> [Problem requirements] Set down each record exactly as written.

Top of Records

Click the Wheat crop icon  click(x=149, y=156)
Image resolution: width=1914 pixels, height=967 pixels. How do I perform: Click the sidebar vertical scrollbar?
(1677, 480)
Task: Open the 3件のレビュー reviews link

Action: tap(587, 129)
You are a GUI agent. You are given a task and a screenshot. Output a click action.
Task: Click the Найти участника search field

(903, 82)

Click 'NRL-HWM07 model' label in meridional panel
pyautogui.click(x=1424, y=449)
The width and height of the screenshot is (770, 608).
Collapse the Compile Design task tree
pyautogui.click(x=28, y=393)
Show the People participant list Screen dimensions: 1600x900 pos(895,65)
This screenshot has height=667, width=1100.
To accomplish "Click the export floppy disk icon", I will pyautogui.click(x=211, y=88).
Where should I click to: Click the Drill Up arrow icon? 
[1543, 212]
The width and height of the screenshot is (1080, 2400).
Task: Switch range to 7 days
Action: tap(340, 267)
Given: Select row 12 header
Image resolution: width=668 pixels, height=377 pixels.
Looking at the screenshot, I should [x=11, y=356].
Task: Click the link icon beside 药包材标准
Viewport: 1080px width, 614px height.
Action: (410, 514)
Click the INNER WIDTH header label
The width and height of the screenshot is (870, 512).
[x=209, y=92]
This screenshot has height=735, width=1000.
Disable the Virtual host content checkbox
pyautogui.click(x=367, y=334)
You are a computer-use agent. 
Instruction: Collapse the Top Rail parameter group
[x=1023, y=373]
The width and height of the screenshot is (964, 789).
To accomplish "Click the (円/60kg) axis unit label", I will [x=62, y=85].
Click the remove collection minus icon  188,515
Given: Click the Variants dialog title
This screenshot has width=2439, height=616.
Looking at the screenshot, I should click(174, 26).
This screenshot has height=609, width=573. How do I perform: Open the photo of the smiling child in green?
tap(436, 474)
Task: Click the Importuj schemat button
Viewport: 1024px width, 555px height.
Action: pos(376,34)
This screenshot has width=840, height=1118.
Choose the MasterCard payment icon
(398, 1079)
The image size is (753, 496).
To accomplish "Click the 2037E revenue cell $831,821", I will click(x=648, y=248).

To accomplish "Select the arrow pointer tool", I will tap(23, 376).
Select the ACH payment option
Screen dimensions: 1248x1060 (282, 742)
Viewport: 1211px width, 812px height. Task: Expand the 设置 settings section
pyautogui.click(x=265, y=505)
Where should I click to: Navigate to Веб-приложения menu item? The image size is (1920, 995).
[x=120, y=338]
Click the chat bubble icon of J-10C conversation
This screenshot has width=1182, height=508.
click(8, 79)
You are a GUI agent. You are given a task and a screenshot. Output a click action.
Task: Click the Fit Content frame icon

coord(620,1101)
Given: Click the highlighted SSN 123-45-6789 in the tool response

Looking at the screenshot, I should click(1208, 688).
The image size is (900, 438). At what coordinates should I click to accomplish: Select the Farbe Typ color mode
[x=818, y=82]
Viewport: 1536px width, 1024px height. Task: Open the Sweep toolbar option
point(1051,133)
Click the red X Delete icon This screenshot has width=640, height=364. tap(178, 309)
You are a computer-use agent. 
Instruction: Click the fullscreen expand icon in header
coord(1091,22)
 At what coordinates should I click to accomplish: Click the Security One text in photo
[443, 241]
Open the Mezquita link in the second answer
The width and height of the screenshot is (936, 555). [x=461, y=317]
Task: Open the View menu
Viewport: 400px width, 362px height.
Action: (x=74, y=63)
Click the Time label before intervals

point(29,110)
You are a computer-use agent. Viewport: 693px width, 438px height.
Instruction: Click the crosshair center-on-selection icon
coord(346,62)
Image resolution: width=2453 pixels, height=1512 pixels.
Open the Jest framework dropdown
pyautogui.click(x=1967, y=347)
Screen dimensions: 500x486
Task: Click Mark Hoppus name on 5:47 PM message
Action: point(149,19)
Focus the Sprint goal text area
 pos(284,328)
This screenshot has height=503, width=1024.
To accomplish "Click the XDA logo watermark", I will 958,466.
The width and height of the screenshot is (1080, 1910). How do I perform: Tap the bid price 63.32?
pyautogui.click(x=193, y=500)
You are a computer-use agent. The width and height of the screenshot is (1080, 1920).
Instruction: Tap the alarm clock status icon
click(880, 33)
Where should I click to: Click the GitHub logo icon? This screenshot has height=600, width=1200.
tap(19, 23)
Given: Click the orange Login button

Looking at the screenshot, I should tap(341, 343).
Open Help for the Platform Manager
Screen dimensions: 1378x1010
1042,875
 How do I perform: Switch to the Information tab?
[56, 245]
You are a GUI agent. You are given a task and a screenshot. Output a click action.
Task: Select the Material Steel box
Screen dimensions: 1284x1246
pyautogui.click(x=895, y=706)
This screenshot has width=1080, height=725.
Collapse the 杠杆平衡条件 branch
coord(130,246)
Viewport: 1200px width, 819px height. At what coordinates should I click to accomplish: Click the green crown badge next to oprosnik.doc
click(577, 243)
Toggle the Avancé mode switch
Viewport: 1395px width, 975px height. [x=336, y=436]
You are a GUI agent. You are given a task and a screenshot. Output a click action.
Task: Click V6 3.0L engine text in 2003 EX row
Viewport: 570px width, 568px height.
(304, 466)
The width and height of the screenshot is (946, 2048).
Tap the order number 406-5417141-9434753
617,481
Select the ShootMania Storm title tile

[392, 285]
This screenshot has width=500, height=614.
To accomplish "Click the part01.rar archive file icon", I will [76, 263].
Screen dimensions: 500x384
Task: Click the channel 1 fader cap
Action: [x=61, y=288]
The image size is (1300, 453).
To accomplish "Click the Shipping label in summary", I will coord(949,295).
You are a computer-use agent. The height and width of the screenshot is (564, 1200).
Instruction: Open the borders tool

Bottom of Records

> [Result of this exercise]
Click the Wheat crop icon  click(x=149, y=156)
Image resolution: width=1914 pixels, height=967 pixels. How do I perform: Click the sidebar vertical scrollbar?
(1677, 480)
Task: Open the 3件のレビュー reviews link

Action: tap(587, 129)
You are a GUI agent. You are given a task and a screenshot. Output a click action.
Task: Click the Найти участника search field

(903, 82)

Click 'NRL-HWM07 model' label in meridional panel
pyautogui.click(x=1424, y=449)
The width and height of the screenshot is (770, 608).
Collapse the Compile Design task tree
pyautogui.click(x=28, y=393)
Show the People participant list Screen dimensions: 1600x900 pos(895,65)
This screenshot has height=667, width=1100.
To accomplish "Click the export floppy disk icon", I will pyautogui.click(x=211, y=88).
Where should I click to: Click the Drill Up arrow icon? 
[1543, 212]
The width and height of the screenshot is (1080, 2400).
Task: Switch range to 7 days
Action: tap(340, 267)
Given: Select row 12 header
Image resolution: width=668 pixels, height=377 pixels.
Looking at the screenshot, I should [x=11, y=356].
Task: Click the link icon beside 药包材标准
Viewport: 1080px width, 614px height.
Action: (410, 514)
Click the INNER WIDTH header label
The width and height of the screenshot is (870, 512).
[x=209, y=92]
This screenshot has height=735, width=1000.
Disable the Virtual host content checkbox
pyautogui.click(x=367, y=334)
You are a computer-use agent. 
Instruction: Collapse the Top Rail parameter group
[x=1023, y=373]
The width and height of the screenshot is (964, 789).
To accomplish "Click the (円/60kg) axis unit label", I will [x=62, y=85].
Click the remove collection minus icon  188,515
Given: Click the Variants dialog title
This screenshot has width=2439, height=616.
Looking at the screenshot, I should click(174, 26).
This screenshot has height=609, width=573. How do I perform: Open the photo of the smiling child in green?
tap(436, 474)
Task: Click the Importuj schemat button
Viewport: 1024px width, 555px height.
Action: pos(376,34)
This screenshot has width=840, height=1118.
Choose the MasterCard payment icon
(398, 1079)
The image size is (753, 496).
To accomplish "Click the 2037E revenue cell $831,821", I will click(x=648, y=248).

To accomplish "Select the arrow pointer tool", I will tap(23, 376).
Select the ACH payment option
Screen dimensions: 1248x1060 (282, 742)
Viewport: 1211px width, 812px height. Task: Expand the 设置 settings section
pyautogui.click(x=265, y=505)
Where should I click to: Navigate to Веб-приложения menu item? The image size is (1920, 995).
[x=120, y=338]
Click the chat bubble icon of J-10C conversation
This screenshot has width=1182, height=508.
click(8, 79)
You are a GUI agent. You are given a task and a screenshot. Output a click action.
Task: Click the Fit Content frame icon

coord(620,1101)
Given: Click the highlighted SSN 123-45-6789 in the tool response

Looking at the screenshot, I should click(1208, 688).
The image size is (900, 438). At what coordinates should I click to accomplish: Select the Farbe Typ color mode
[x=818, y=82]
Viewport: 1536px width, 1024px height. Task: Open the Sweep toolbar option
point(1051,133)
Click the red X Delete icon This screenshot has width=640, height=364. tap(178, 309)
You are a computer-use agent. 
Instruction: Click the fullscreen expand icon in header
coord(1091,22)
 At what coordinates should I click to accomplish: Click the Security One text in photo
[443, 241]
Open the Mezquita link in the second answer
The width and height of the screenshot is (936, 555). [x=461, y=317]
Task: Open the View menu
Viewport: 400px width, 362px height.
Action: (x=74, y=63)
Click the Time label before intervals

point(29,110)
You are a computer-use agent. Viewport: 693px width, 438px height.
Instruction: Click the crosshair center-on-selection icon
coord(346,62)
Image resolution: width=2453 pixels, height=1512 pixels.
Open the Jest framework dropdown
pyautogui.click(x=1967, y=347)
Screen dimensions: 500x486
Task: Click Mark Hoppus name on 5:47 PM message
Action: point(149,19)
Focus the Sprint goal text area
 pos(284,328)
This screenshot has height=503, width=1024.
To accomplish "Click the XDA logo watermark", I will 958,466.
The width and height of the screenshot is (1080, 1910). How do I perform: Tap the bid price 63.32?
pyautogui.click(x=193, y=500)
You are a computer-use agent. The width and height of the screenshot is (1080, 1920).
Instruction: Tap the alarm clock status icon
click(880, 33)
Where should I click to: Click the GitHub logo icon? This screenshot has height=600, width=1200.
tap(19, 23)
Given: Click the orange Login button

Looking at the screenshot, I should tap(341, 343).
Open Help for the Platform Manager
Screen dimensions: 1378x1010
1042,875
 How do I perform: Switch to the Information tab?
[56, 245]
You are a GUI agent. You are given a task and a screenshot. Output a click action.
Task: Select the Material Steel box
Screen dimensions: 1284x1246
pyautogui.click(x=895, y=706)
This screenshot has width=1080, height=725.
Collapse the 杠杆平衡条件 branch
coord(130,246)
Viewport: 1200px width, 819px height. At what coordinates should I click to accomplish: Click the green crown badge next to oprosnik.doc
click(577, 243)
Toggle the Avancé mode switch
Viewport: 1395px width, 975px height. [x=336, y=436]
You are a GUI agent. You are given a task and a screenshot. Output a click action.
Task: Click V6 3.0L engine text in 2003 EX row
Viewport: 570px width, 568px height.
(304, 466)
The width and height of the screenshot is (946, 2048).
Tap the order number 406-5417141-9434753
617,481
Select the ShootMania Storm title tile

[392, 285]
This screenshot has width=500, height=614.
To accomplish "Click the part01.rar archive file icon", I will [76, 263].
Screen dimensions: 500x384
Task: Click the channel 1 fader cap
Action: [x=61, y=288]
The image size is (1300, 453).
To accomplish "Click the Shipping label in summary", I will coord(949,295).
You are a computer-use agent. The height and width of the screenshot is (564, 1200).
Instruction: Open the borders tool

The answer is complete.